趙寶珠兀自發(fā)著愁,庭院里面空空蕩蕩的,雞鴨吃飽了在被清理干凈的雞棚里走來走去,跟人飯后遛彎兒一樣。一只灰色的麻鴨踱著小黃腳丫,搖搖晃晃地走到趙寶珠旁邊,翹著屁股蹲在了他旁邊。
趙寶珠一邊唉聲嘆氣,一邊順手將肥鴨抱到膝蓋上,右手熟練地拍著鴨子豐厚的羽毛。小麻鴨不知是胖的懶得動還是被摸舒服了,乖乖趴在趙寶珠膝蓋上沒動。
過了一會兒,一群沒出生多久的小雞仔也靠了過來,圍攏成一團(tuán)擠在趙寶珠身邊,用稚嫩的小嘴整理自己的羽毛。趙寶珠從小就養(yǎng)雞養(yǎng)鵝,對這種情況已經(jīng)司空見慣,嘴中念念有詞的同時(shí)伸出手,及時(shí)將一只差點(diǎn)把自己撲棱到地上的雞仔扶起來,順便也揣在了懷里。
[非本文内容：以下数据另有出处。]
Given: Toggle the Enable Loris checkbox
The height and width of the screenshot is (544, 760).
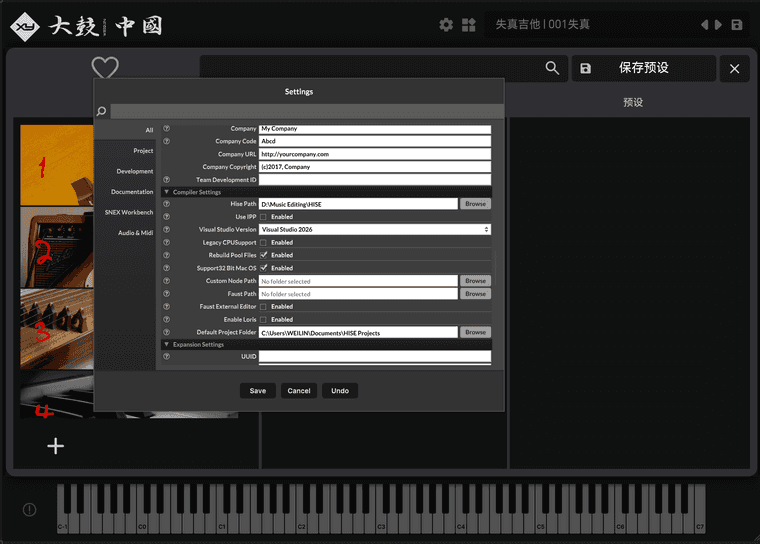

小雞仔團(tuán)在他溫暖的腹部,舒服地抖了抖羽毛,嘰嘰叫起來。趙寶珠一邊看出一邊用手撫摸肥鴨油光水滑的羽毛,心想如果他真的找不到名帖,干脆就在京城隨便做些什么營生,等三年之后再考,順便還能存些銀錢寄回給家鄉(xiāng)的老父。
“君子有大道,必忠信以得之,驕泰以失之——”
他懷里抱著小雞,搖頭晃腦地讀著書,突然在余光中注意到一道影子蔓延到眼前。趙寶珠抬起頭,看見面前的人,眼睛亮了亮:
“方哥哥!”
他驚喜地看著突然出現(xiàn)的方理,趕忙將書合上收好,從地上站起來:“你終于來了,活我都干完了,你看看有什么缺漏的地方。”
方理走過來,臉上的表情有些奇怪。他用復(fù)雜的眼神看了趙寶珠一眼,似是想說什么,又欲言又止地合上嘴,轉(zhuǎn)過身去向雞棚走。
趙寶珠見他臉上一點(diǎn)笑模樣都沒有,心微微提了起來,趕忙跟在方理身后。
方理在雞圈外面看了看,用棍子將稻草翻起來,又往水槽里瞅了瞅,緊皺的眉間微微松開。心想這小乞丐雖然巧言令色,找著機(jī)會就喜歡撒嬌,干活看著倒是還算利落。
他這樣想著,轉(zhuǎn)過身便見趙寶珠貼在他背后,懷里抱著只大肥鴨,瞪著雙貓兒眼看著他。